List and delete some indices

  • command-line
$ # List all local indices
$ desi indices
  Indices from host http://127.0.0.1:9200 matching the pattern /.*/

  foo
  bar
  baz

$ # List all indices with "foo" in their name on remote cluster 129.168.1.42, port 9800
$ desi indices --host 129.168.1.42:9800 foo
  Indices from host http://192.168.1.42:9800 matching the pattern /foo/

  remotefoo1
  remotefoo2

$ # Remove all indices whose name starts with "ba"
$ desi indices --delete "^ba"
The following indices from host http://127.0.0.1:9200 are now deleted
 * bar
 * baz
  • library
# All local indices
Desi::IndexManager.new.list #=> ["foo", "bar", "baz"]

# All local indices whose name starts with "b"
Desi::IndexManager.new.list("^b") #=> ["bar", "baz"]

# All indices from distant cluster
Desi::IndexManager.new(host: "192.168.1.42:9800").list #=> ["remotefoo1", "remotefoo2"]

# Delete all local indices whose name starts with "ba"
Desi::IndexManager.new.delete!("^ba") #=> nil

# The indices actually disappeared! \o/
Desi::IndexManager.new.list #=> ["foo"]

Change setting(s)

There are two settings at the moment: location of the installation directory (directory, default: ~/elasticsearch) and ES host address (server, default: localhost:9200).

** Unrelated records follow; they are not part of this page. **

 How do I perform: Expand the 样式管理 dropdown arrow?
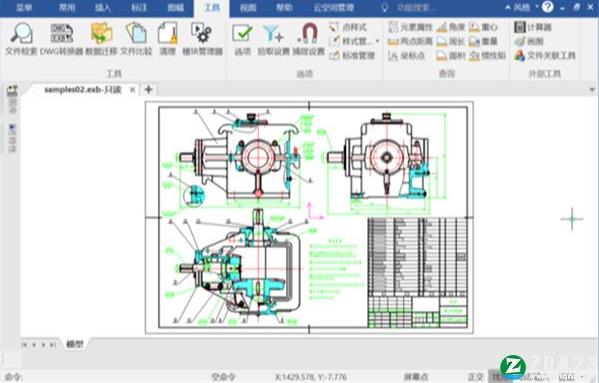click(x=377, y=41)
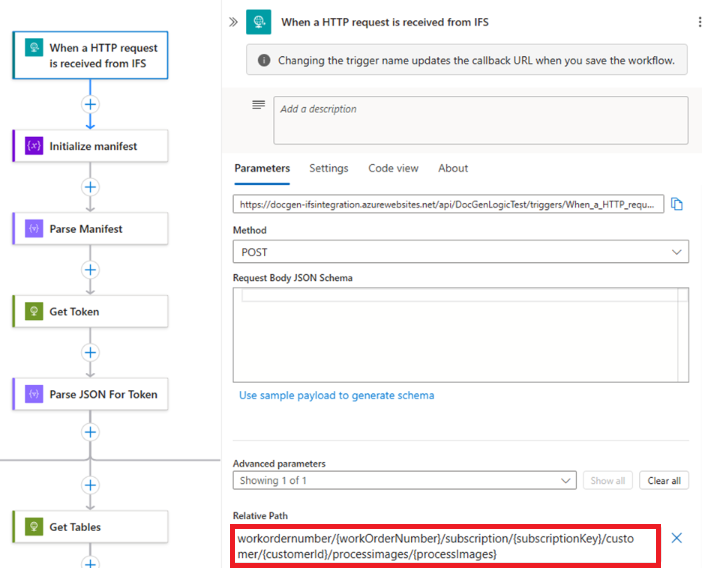The height and width of the screenshot is (568, 702).
Task: Open the Method dropdown
Action: [x=460, y=252]
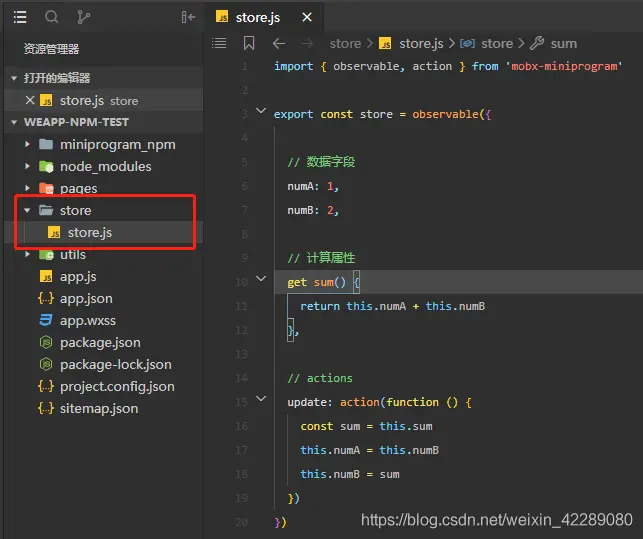Close the store.js editor tab

[306, 17]
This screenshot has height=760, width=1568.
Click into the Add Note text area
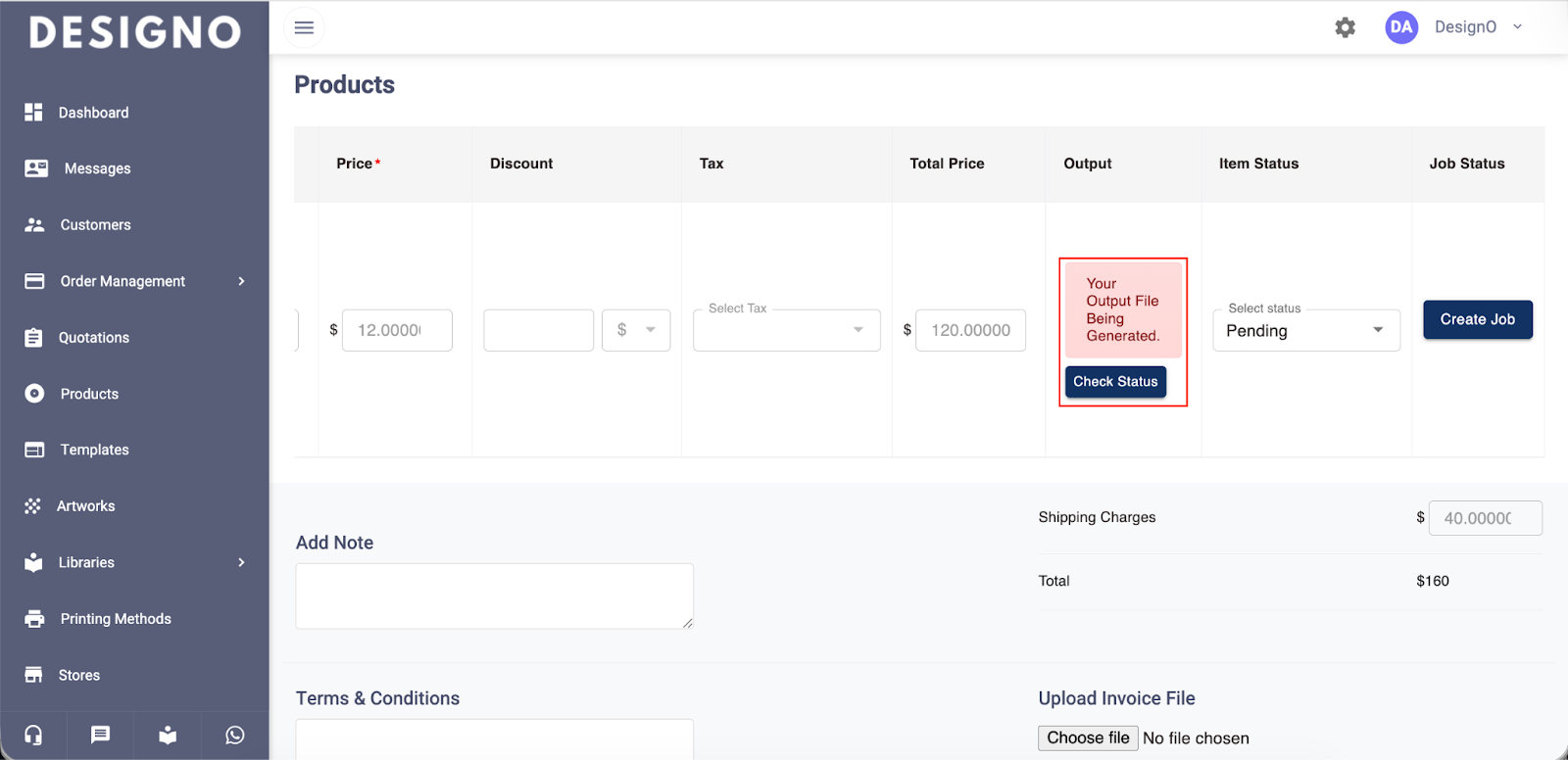point(494,595)
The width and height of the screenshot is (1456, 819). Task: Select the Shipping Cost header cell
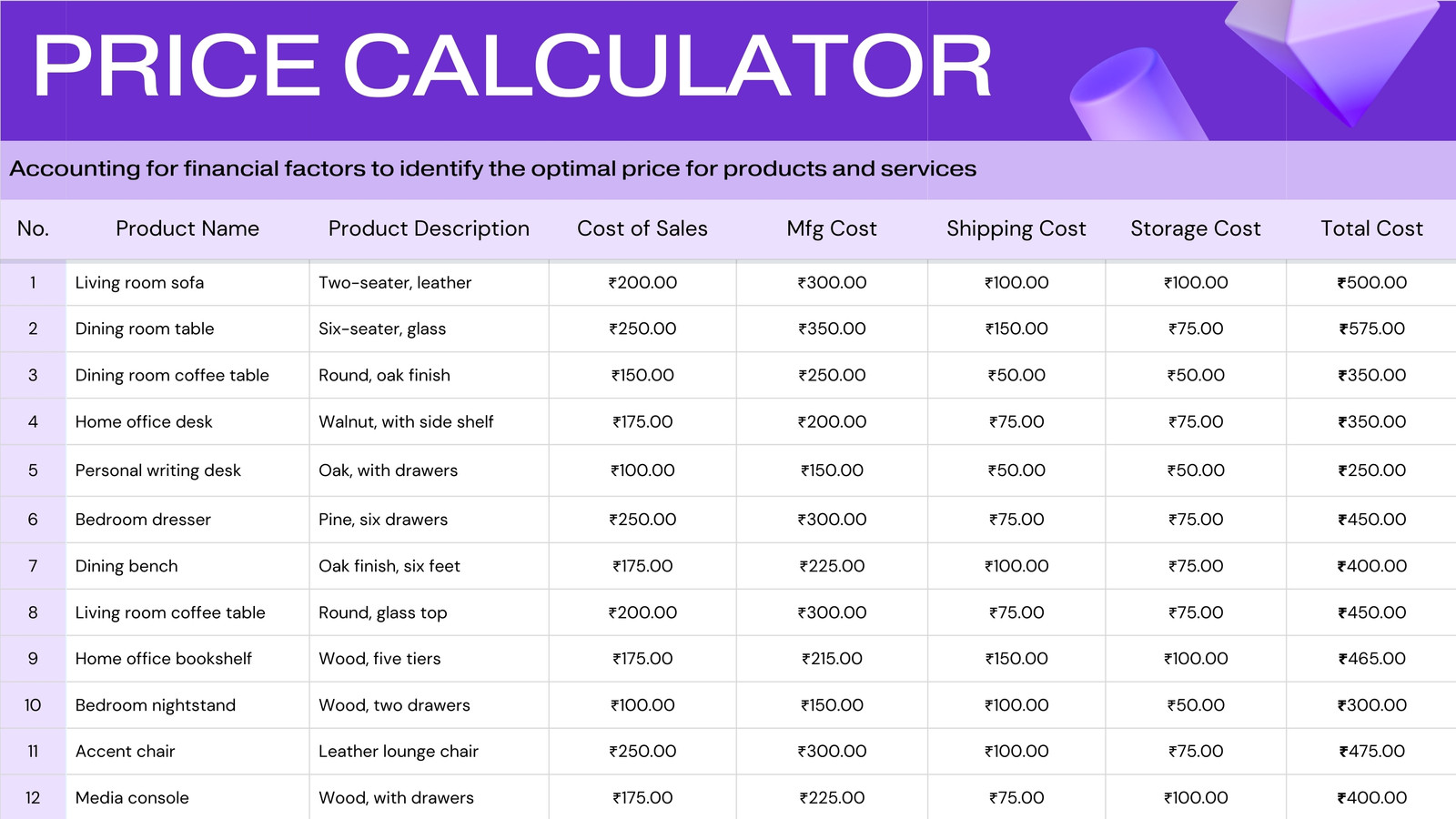pyautogui.click(x=1016, y=229)
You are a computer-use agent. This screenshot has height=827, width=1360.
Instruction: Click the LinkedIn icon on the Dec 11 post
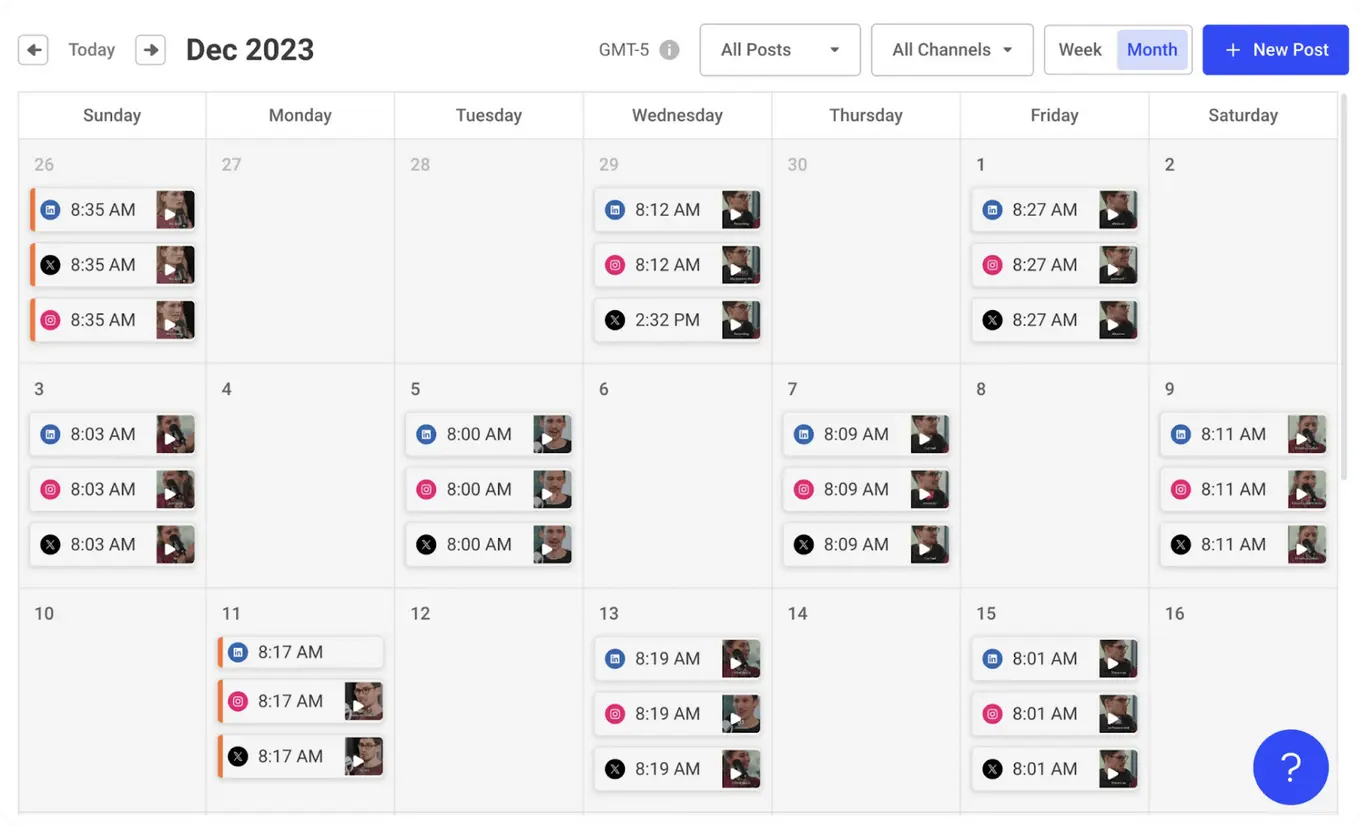click(x=237, y=652)
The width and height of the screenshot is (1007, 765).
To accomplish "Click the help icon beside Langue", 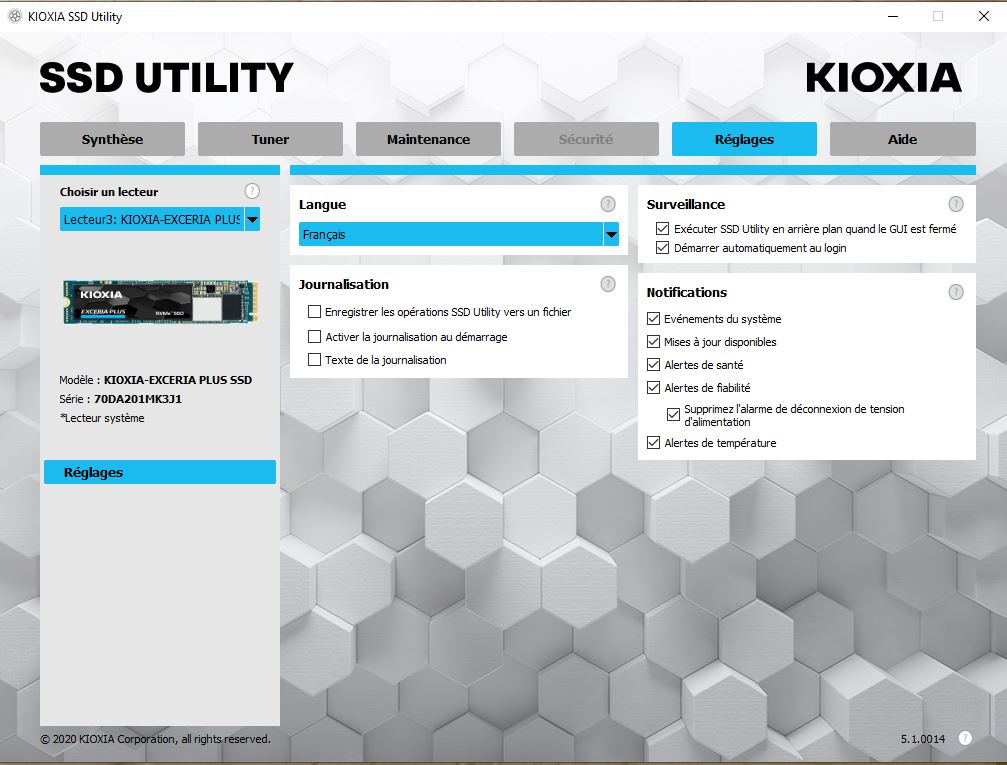I will click(x=608, y=204).
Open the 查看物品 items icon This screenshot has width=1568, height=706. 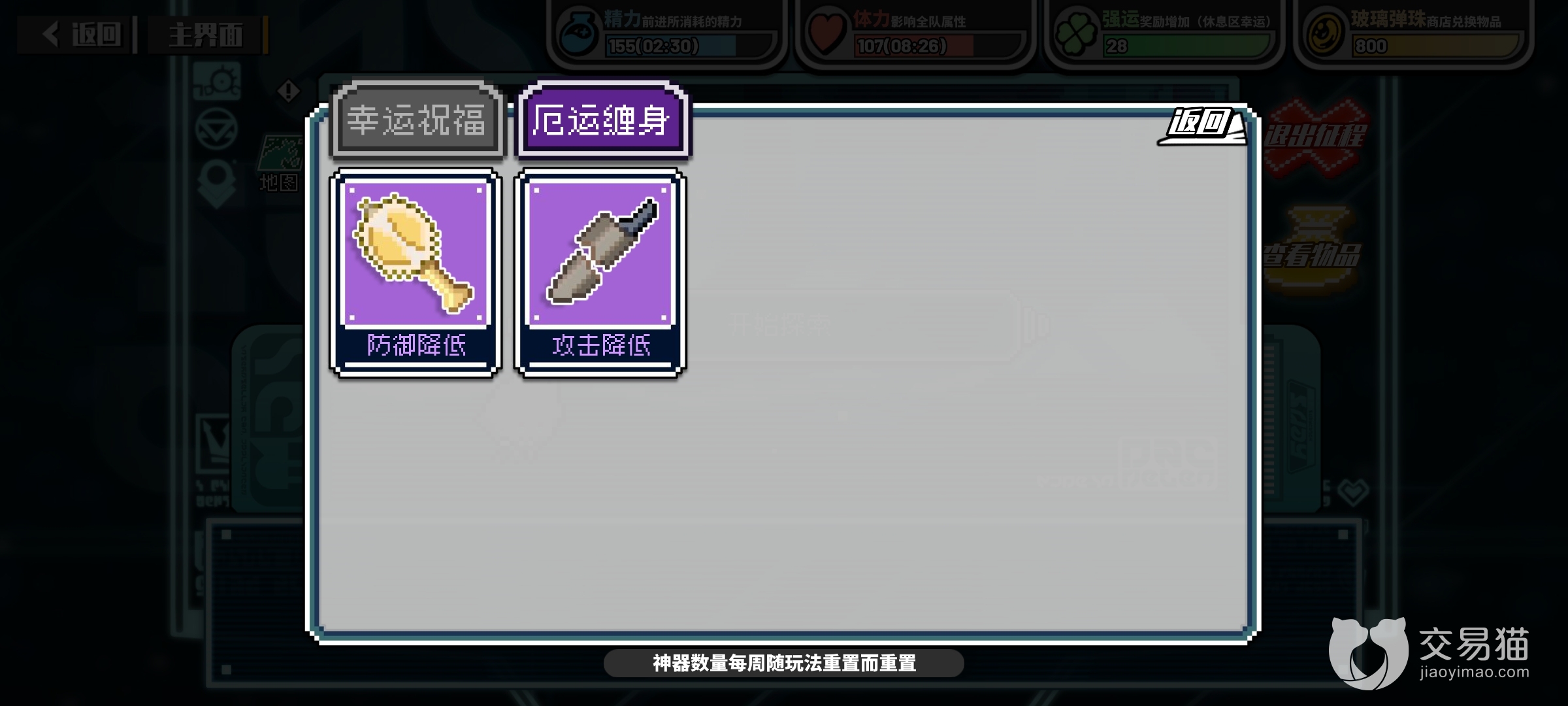click(1312, 251)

Desi will look for files /etc/desi.yml or ~/.desi.yml (the options found in the former will be overriden by the ones found in the latter).

  • command-line

    echo -e "---\n directory: ~/foobar" > ~/.desi.yml for instance

  • library

Desi.configure do |c|
  c.directory = "~/local/foo"
  c.server = "192.168.1.42:9200"
end

Installation

Add this line to your application's Gemfile:

gem 'desi'

And then execute:

$ bundle

Or install it yourself as:

$ gem install desi

TODO

  • add more tests

  • plugin management ? (list, install, remove ES plugins)

Contributing

  1. Fork it
  2. Create your feature branch (git checkout -b my-new-feature)
  3. Commit your changes (git commit -am 'Added some feature')
  4. Push to the branch (git push origin my-new-feature)
  5. Create new Pull Request

About

Desi (Developper ElasticSearch Installer) is very simple tool to quickly set up an Elastic Search local install for development purposes.